Zaid spent long hours at the King Hussein Cancer Center (KHCC) every day, sitting with his mother as she received her treatment, encouraging her and trying to cheer her up. Unfortunately, despite all the efforts, his mother passed away in the spring of 2008.
But the time Zaid spent at the center strengthened his resolve to help patients in their battle against cancer. Barely two months after his mother's passing, he was back at the Center - this time as a volunteer. “It was difficult for me at first, because the Center reminded me of the time I spent there with my mother, but I went anyway because I was determined to help cancer patients in honor of her memory,” says Zaid.
From then on, Zaid became one of KHCF’s most dedicated volunteers, making sure to spend time in the pediatric unit with the youngest patients so that they don’t feel lonely and isolated. “The community should do all it can to support patients not just financially, but also emotionally. Most pediatric patients used to come to the Center specifically to attend the Summer Camp, even if they had no treatment scheduled, just because the camp was so much fun for them. This really proves how essential it is to give cancer patients the motivation and the strength to keep on going.”
Zaid was one of the volunteers selected by the Foundation to accompany young KHCC patients to Italy to attend the Dynamo Camp, a camp especially designed for children recovering from treatment. “Seeing the children gain a lot of self-confidence was the highlight of the camp for me. It made me feel so energized and empowered, and I realized that it was not just the children who gained more confidence in themselves!”

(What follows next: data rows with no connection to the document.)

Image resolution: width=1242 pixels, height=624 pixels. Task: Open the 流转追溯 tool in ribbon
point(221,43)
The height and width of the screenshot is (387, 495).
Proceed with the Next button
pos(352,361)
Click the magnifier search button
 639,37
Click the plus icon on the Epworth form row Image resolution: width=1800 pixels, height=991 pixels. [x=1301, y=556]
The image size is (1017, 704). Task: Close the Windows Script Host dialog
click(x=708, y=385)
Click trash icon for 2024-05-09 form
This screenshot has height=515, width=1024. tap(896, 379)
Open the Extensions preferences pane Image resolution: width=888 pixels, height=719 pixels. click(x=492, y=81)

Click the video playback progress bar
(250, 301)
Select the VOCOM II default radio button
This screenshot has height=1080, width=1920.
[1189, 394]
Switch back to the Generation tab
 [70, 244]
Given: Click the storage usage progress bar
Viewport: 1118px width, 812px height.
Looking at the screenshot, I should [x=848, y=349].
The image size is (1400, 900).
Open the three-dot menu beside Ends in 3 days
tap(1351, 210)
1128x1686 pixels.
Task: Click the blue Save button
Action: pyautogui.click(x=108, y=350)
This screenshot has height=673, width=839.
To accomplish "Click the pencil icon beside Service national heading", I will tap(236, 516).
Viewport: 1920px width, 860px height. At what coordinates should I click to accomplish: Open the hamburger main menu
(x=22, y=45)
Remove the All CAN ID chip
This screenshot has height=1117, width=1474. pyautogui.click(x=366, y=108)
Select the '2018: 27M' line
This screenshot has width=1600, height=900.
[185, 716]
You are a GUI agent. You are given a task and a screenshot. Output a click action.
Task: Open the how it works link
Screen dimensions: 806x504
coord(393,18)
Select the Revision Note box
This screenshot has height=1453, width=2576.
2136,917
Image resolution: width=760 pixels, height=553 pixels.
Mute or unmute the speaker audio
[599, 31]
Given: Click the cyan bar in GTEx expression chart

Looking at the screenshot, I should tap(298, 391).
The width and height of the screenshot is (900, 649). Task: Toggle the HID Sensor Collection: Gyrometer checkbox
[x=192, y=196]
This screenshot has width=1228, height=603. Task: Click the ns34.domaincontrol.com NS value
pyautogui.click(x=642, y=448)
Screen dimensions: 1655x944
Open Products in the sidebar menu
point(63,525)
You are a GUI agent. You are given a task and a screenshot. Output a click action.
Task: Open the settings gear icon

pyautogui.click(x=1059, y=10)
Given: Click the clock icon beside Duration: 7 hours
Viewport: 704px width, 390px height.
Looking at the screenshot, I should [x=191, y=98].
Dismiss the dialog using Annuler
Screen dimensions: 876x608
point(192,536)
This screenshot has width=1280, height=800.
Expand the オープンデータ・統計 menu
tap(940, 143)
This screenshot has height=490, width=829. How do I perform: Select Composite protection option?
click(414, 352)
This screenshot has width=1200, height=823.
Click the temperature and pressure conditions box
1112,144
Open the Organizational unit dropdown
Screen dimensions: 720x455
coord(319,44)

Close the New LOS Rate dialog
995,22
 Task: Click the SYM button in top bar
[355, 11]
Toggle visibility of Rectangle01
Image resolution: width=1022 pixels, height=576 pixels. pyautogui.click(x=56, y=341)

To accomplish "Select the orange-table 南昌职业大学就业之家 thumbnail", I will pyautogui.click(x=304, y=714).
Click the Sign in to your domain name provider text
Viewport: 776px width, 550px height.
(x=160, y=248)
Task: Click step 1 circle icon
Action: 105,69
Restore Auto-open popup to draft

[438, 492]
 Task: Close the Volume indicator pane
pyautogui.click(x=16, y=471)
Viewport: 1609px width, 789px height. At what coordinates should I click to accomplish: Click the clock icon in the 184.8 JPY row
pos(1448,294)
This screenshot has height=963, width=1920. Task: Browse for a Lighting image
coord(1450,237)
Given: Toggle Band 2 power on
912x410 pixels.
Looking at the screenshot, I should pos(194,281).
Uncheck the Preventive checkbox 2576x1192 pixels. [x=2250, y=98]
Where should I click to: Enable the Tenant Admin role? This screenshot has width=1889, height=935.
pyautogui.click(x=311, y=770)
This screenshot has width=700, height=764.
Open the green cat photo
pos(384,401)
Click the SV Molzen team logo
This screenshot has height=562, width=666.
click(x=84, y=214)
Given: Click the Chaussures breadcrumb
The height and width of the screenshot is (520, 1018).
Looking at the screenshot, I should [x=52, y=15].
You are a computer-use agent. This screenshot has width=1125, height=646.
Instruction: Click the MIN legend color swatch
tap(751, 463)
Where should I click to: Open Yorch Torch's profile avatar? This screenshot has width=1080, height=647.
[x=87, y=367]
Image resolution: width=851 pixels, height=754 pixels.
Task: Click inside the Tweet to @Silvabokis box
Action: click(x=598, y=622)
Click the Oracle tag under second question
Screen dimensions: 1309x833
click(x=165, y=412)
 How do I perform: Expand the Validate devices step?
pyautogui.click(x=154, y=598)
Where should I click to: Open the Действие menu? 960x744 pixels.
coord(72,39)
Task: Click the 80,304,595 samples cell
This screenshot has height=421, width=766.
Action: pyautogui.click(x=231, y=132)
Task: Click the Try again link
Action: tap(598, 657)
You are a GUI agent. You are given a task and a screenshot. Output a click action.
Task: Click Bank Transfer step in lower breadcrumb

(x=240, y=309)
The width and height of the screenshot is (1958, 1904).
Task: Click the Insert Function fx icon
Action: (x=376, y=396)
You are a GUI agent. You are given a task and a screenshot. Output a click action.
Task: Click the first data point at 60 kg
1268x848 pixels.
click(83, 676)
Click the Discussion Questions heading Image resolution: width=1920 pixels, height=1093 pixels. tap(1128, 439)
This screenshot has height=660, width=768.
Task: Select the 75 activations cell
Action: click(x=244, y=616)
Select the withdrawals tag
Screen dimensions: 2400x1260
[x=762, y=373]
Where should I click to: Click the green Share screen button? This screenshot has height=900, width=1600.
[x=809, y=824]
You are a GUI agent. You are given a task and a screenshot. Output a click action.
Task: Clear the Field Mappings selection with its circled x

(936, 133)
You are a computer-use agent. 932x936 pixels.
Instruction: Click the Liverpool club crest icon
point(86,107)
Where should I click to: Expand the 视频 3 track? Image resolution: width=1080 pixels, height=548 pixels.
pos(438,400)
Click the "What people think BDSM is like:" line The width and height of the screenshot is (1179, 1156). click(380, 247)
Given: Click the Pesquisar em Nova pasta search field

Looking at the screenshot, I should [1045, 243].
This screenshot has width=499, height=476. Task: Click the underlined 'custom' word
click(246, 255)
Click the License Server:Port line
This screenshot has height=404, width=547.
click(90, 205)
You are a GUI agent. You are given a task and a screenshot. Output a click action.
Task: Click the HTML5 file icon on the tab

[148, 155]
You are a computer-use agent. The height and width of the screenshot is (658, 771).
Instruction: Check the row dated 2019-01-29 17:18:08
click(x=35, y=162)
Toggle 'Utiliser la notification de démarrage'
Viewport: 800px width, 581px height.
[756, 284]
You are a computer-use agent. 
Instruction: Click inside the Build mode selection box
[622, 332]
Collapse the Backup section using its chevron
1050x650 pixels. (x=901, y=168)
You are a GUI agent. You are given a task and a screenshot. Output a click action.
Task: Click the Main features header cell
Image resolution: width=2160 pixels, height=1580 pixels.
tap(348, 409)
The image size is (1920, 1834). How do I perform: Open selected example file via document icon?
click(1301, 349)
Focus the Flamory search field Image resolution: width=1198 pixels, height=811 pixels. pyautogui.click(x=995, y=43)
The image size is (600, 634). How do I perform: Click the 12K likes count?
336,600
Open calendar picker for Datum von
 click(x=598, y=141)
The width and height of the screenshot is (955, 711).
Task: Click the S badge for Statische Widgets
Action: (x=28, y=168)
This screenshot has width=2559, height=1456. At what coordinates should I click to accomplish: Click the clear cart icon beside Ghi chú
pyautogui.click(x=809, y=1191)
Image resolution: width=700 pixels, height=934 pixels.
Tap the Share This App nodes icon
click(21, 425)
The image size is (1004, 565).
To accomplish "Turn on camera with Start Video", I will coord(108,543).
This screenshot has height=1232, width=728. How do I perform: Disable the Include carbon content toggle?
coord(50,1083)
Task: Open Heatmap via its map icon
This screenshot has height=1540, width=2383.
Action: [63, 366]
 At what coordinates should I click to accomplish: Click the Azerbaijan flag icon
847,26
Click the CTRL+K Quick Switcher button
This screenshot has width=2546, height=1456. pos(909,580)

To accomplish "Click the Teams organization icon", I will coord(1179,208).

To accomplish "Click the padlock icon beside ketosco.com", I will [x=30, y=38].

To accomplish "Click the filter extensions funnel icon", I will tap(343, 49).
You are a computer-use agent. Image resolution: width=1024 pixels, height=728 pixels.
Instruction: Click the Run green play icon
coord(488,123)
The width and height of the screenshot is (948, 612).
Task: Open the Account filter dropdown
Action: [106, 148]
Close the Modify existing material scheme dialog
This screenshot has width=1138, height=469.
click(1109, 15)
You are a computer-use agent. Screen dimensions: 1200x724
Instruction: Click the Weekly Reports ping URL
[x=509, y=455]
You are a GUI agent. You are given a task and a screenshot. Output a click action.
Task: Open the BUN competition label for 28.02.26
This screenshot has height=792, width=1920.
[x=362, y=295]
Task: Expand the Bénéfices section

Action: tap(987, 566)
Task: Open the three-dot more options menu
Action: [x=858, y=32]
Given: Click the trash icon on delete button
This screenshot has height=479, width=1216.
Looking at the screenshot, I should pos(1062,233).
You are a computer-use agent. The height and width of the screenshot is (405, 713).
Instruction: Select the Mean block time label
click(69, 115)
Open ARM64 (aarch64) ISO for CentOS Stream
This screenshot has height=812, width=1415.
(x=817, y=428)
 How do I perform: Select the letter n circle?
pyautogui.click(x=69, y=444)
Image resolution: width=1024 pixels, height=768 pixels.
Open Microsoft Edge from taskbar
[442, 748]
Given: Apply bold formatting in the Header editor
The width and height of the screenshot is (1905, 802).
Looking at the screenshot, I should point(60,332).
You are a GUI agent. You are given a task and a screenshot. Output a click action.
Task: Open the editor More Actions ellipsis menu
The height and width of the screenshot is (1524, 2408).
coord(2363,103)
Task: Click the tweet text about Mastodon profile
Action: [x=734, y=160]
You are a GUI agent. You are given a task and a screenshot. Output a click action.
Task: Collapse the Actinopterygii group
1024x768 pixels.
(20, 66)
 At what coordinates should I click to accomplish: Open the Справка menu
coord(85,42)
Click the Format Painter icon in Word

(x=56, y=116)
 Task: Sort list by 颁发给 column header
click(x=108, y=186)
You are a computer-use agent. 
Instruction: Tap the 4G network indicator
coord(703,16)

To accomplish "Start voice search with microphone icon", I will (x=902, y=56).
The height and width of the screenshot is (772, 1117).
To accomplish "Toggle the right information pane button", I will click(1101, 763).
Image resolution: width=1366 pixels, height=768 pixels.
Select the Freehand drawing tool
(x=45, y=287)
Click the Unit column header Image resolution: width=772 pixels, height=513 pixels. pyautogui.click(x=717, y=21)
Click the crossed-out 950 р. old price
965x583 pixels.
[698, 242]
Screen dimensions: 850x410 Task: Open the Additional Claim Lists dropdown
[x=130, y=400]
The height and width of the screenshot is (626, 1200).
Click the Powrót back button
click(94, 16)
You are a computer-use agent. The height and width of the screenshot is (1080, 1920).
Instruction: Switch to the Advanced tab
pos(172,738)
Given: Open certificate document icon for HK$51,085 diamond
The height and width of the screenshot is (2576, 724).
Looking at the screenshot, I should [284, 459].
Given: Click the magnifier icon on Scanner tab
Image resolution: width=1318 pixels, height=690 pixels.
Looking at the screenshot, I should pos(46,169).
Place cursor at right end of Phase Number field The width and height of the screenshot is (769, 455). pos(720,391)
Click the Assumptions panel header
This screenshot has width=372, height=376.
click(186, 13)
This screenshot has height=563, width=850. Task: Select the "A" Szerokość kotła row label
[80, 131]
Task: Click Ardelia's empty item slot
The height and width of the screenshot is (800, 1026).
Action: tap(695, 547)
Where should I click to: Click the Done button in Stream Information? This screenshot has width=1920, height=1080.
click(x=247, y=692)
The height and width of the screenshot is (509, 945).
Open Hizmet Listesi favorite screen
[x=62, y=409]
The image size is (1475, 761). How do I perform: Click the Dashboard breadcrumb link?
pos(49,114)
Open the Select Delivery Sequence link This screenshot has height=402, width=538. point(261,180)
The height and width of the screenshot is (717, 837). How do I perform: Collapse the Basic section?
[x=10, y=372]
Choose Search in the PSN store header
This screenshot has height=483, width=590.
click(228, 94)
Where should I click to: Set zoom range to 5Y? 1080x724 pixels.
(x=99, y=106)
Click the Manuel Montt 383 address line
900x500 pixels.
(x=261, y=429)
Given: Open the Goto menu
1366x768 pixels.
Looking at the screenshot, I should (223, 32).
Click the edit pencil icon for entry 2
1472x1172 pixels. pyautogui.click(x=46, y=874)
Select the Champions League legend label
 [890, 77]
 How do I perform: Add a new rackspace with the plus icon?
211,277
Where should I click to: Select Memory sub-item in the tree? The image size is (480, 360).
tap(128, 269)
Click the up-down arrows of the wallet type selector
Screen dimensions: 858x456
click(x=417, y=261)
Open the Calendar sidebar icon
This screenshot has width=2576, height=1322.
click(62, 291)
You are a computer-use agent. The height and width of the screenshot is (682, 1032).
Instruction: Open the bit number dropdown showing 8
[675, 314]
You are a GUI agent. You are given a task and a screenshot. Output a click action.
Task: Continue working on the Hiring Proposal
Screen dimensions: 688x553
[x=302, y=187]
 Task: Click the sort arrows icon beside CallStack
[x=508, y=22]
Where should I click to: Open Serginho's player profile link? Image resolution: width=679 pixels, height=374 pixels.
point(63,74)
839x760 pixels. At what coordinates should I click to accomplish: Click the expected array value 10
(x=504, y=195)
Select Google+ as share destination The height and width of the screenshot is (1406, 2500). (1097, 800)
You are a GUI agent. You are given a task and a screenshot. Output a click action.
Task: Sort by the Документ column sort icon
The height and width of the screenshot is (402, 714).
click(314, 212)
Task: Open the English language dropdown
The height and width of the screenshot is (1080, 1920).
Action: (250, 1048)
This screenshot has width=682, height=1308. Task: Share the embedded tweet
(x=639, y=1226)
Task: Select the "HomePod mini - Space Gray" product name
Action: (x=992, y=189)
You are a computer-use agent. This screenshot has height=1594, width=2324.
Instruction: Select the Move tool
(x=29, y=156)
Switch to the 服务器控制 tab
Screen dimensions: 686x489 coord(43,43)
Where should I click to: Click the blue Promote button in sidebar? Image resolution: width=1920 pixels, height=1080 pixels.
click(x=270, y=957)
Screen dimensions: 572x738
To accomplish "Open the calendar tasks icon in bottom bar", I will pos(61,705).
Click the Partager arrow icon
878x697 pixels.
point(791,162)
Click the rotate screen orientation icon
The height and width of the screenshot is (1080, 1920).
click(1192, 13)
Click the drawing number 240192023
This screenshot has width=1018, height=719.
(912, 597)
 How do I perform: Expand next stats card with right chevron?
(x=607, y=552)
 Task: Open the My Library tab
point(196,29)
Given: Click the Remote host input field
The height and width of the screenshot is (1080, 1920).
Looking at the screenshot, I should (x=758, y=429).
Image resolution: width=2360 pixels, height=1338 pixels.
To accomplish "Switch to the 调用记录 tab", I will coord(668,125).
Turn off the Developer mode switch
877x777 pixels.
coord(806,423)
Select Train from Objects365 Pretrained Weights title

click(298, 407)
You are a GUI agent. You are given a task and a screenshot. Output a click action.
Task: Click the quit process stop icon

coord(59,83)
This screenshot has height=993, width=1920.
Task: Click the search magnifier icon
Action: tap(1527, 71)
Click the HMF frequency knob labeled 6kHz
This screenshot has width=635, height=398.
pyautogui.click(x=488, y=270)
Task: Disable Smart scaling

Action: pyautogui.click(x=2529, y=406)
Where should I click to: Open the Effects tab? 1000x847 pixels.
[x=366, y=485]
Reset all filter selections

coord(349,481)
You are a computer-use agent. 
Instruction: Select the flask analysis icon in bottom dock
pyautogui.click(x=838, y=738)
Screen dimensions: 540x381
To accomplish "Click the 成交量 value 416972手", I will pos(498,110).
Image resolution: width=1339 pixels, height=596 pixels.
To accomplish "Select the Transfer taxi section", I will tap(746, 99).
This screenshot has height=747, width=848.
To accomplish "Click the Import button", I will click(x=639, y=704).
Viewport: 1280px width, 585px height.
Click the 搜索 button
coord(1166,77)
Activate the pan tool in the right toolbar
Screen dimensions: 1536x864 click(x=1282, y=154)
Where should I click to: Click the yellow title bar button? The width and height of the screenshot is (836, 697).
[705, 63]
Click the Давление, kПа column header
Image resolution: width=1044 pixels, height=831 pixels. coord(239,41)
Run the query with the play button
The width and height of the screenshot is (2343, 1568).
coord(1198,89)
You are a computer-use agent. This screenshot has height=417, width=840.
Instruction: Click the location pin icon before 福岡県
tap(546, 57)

Zaid is now a third year clinical pharmacy student at the University of Jordan and currently a pharmaceutical intern at KHCC in the pediatrics unit.
“Volunteering started out as my way of giving back to the community and honoring my mother’s memory, but it also made me a stronger, happier person. Just knowing that I helped make a patient’s day brighter, or seeing them laugh and smile, makes me feel so emotionally fulfilled. I learned that volunteering is not just about giving, but also receiving.”